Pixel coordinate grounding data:
:::

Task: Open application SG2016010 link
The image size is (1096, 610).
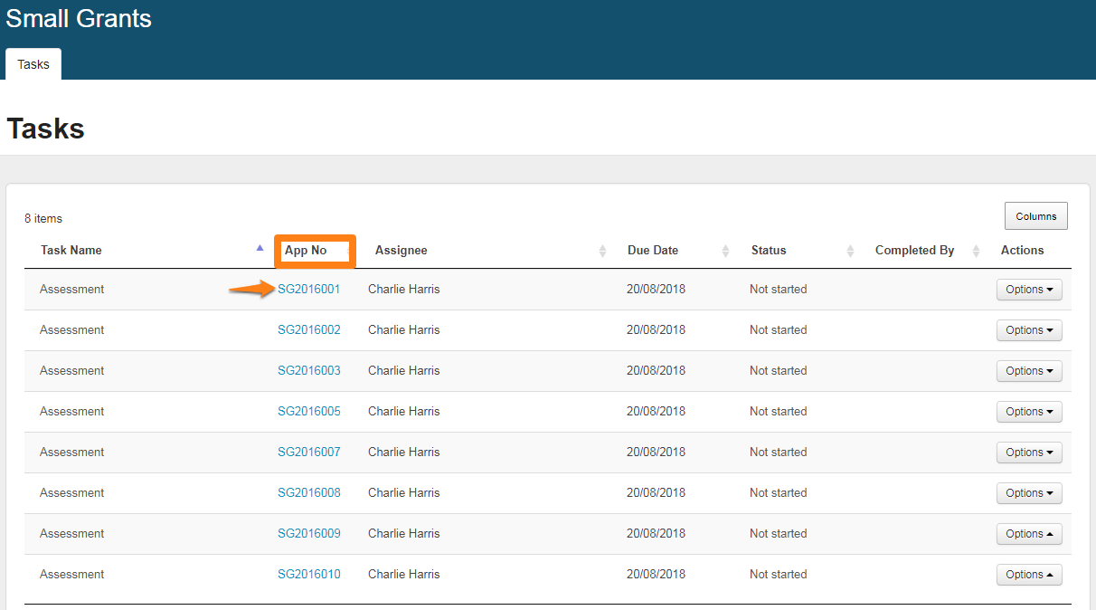Action: coord(309,575)
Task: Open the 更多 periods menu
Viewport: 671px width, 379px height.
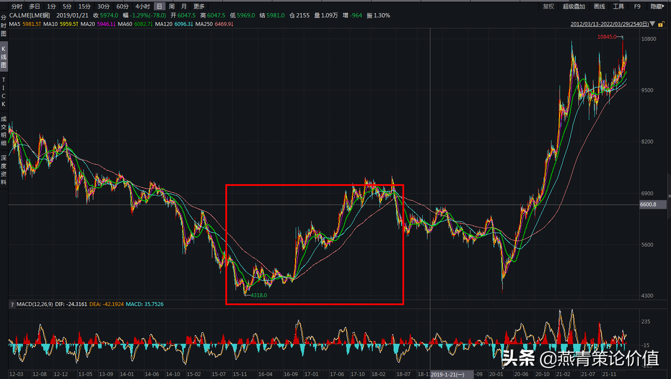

:::

Work task: Every line of the records above should be reproduced exactly, with no pictures included.

Worked solution:
Task: Open application SG2016010 link
The image size is (1096, 610).
Action: coord(309,575)
Task: Open the 更多 periods menu
Viewport: 671px width, 379px height.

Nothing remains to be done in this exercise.